藁にもすがる思いで、病気になってから色々お世話になっている方に、厄除けや健康祈願をお願いし、みんなで祈ったそうです。その祈りが届いたのか、翌々日頃から体調が良くなり、13日にはリハビリを開始できるくらいまで回復しました。 後で母から聞いた話では、意識が朦朧としていた時は心不全を起こしていたということです。1ヶ月半後、退院し、2月には午前中だけ仕事をするまでに回復しました。しかし3月頃から咳や苦しさが増え、レントゲン検査では左肺が真っ白になっているのを見てびっくりしました。主治医から胸水を抜いて癒着術を勧められたので、すぐに入院しました。胸水穿刺は部分麻酔をし、管が入るぐらい切り、肋骨の間に管を入れていきました。 管からは注射器で胸水を引き抜こうとしましたが、あまりにも粘着力が強く、注射器では抜けませんでした。呼吸器内科の先生は、ここまで粘着力が強いのはあまり見たことがないと言われまました。機械の圧を最大限にし、ようやく胸水が少しずつ抜けるようになりました。 夜は傷口とその周辺が痛く、寝返りもできず、イライラして、あまり寝ることもできませんでした。

胸水は1日目で1000ml抜き、2日目で620ml抜いて、4日目には胸膜癒着術をしました。その後は胸水が出ていないことを確認し、管を抜き、しばらくして退院しました。息苦しさもなく自宅療養していましたが、退院から2週間後のレントゲン検査で、胸水が胸の半分まで溜まっていることが分かりました。咳や息ぐるしさもなかったので、半分まで溜まっていることに不安になりました。1回目の胸水穿刺から1ヶ月後に、2回目の胸水穿刺をしました。 1回目に比べ、注射器で抜いたときはそこまで粘着力はなかったそうです。半日で1000ml抜き、2回目の癒着術をおこないました。

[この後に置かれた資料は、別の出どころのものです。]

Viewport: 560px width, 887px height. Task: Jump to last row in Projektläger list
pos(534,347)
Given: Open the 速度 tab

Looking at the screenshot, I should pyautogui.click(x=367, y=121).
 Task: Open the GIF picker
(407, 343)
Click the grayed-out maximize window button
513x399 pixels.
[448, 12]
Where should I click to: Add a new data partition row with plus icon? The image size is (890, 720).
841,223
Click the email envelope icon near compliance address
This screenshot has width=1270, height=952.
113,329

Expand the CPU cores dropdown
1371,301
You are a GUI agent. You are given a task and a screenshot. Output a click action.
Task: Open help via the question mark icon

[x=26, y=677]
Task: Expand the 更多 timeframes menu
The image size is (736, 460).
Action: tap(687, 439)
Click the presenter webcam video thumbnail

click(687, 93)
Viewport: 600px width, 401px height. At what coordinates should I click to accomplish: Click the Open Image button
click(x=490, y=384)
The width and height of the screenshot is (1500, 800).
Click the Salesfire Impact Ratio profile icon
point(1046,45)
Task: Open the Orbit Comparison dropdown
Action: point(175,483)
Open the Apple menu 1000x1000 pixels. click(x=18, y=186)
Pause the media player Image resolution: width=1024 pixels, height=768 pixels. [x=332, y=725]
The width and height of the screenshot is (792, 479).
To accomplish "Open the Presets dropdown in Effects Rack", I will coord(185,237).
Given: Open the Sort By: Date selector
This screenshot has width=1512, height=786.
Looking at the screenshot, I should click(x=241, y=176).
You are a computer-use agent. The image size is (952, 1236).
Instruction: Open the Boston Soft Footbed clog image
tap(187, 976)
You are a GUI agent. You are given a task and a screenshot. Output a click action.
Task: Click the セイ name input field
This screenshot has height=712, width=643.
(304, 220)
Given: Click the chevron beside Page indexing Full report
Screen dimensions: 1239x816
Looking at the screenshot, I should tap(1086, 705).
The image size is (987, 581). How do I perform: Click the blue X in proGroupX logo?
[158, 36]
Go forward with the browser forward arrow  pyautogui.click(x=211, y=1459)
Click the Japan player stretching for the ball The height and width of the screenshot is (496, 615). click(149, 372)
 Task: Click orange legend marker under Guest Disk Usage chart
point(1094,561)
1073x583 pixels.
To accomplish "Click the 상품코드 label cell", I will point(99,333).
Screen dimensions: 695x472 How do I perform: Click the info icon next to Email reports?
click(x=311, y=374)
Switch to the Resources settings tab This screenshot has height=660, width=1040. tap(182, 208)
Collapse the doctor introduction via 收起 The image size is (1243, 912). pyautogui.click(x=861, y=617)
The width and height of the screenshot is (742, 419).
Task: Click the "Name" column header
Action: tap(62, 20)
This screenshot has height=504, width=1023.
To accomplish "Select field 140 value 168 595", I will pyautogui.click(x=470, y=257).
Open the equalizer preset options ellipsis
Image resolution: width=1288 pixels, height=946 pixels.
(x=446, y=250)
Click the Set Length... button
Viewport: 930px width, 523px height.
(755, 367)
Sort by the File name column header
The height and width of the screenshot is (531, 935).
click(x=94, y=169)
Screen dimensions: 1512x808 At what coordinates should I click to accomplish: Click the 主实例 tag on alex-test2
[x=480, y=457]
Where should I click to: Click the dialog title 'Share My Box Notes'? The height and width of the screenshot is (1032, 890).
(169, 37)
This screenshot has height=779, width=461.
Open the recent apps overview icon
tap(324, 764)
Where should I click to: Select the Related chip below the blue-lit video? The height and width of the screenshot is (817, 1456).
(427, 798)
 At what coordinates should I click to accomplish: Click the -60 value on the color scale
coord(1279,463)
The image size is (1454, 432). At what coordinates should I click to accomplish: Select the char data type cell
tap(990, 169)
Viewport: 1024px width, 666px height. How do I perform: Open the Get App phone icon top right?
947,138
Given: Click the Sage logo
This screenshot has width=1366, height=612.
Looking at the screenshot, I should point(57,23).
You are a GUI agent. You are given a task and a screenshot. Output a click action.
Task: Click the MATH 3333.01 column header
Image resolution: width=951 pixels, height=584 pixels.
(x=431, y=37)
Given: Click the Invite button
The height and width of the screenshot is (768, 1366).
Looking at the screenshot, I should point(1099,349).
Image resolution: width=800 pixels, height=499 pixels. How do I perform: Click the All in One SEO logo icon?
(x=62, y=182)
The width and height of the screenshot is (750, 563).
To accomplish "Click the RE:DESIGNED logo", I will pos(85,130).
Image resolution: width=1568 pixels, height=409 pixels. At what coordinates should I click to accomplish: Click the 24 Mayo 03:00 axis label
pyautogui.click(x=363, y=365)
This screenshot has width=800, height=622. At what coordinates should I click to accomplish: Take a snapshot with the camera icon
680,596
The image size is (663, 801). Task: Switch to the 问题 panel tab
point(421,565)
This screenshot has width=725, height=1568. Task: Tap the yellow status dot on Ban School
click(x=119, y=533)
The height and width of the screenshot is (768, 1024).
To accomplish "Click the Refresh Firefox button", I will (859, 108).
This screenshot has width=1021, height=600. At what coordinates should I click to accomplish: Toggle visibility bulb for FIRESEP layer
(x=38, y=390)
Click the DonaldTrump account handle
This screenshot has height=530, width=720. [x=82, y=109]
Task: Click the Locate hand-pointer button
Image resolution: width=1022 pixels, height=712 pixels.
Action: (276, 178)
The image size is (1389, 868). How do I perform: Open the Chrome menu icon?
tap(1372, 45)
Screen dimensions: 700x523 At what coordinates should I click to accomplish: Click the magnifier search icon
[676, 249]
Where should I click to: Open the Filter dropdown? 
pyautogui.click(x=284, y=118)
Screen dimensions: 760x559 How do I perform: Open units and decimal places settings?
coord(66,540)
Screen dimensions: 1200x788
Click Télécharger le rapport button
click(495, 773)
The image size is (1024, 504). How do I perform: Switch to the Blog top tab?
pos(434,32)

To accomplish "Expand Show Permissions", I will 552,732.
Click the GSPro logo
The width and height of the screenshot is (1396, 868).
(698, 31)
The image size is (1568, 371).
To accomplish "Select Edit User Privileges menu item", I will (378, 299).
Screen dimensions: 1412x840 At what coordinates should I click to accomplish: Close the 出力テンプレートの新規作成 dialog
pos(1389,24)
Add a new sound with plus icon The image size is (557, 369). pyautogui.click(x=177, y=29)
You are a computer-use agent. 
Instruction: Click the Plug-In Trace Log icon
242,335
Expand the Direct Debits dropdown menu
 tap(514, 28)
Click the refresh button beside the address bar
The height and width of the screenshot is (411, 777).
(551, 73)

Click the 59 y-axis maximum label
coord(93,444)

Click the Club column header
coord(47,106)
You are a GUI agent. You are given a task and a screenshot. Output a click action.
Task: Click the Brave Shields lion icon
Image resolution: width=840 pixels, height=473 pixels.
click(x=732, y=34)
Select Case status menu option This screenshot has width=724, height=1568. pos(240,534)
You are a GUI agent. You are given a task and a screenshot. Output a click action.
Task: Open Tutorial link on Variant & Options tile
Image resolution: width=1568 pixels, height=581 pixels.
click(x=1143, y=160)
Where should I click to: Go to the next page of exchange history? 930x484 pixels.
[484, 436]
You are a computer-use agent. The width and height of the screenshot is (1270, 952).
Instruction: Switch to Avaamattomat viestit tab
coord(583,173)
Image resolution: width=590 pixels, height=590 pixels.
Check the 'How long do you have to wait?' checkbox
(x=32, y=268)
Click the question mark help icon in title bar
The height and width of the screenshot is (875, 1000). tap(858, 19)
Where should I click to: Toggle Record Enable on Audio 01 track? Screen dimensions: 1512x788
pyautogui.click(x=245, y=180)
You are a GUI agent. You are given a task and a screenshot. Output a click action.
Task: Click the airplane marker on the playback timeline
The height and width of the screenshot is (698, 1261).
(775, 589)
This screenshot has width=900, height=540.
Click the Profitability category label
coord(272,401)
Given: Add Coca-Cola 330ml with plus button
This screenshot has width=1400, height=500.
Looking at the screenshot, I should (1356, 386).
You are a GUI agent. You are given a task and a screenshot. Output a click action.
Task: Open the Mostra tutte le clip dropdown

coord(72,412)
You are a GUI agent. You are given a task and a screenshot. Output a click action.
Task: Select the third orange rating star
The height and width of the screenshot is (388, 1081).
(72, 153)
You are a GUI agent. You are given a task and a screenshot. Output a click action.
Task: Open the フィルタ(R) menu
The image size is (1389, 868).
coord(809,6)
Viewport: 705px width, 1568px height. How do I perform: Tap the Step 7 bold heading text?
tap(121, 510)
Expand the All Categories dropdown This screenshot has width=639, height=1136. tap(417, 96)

主治医との話で、アリムタとカルボプラチンの治療を4週間間隔で行うことになり、そのまま1回目の抗がん剤治療をして退院しました。 副作用で、吐き気、ムカムカと食欲低下はあるものの、嘔吐はなく、シスプラチンとドセタキセルと似たような作用だったので、2回目からは外来で治療を行うことになり、気持ちも新たに頑張ろうと思いました。 外来治療3回目のレントゲンでは少し影が薄くなっていたので、6月からは職場とも相談し、しばらくは午前中の3時間だけ仕事を復帰させてもらいました。

これからの沖縄での生活

2024年の4月からは、6時間勤務ができるまでに順調に回復し過ごしています。 腹膜中皮腫になって20年、 胸膜中皮腫になって1年10ヶ月経ちました。主治医の先生には20年間親身に治療していただき、 常に感謝の気持ちでいっぱいです。現在は抗がん剤治療のため、10日間は仕事を休み、 治療と仕事を両立しています。 これも職場のみんなの理解と協力があるからこそだと感謝しています。最初の頃の外来治療中は、石垣から母が来て、身の回りの世話をしてくれました。ここ1年は、姉が私の家で在宅勤務をしながら、食事の準備や犬の散歩をしてくれています。 ずっと見守ってくれた家族や愛犬リラのためにも、一日一日を大切にし、姪っ子と甥っ子の成長を楽しみながら、悔いのないように生きていきたいと思っています。

沖縄支部の結成に至ることができ、今後も地元の患者さんやご家族と協力しながら、つながりをつくっていきたいと思います。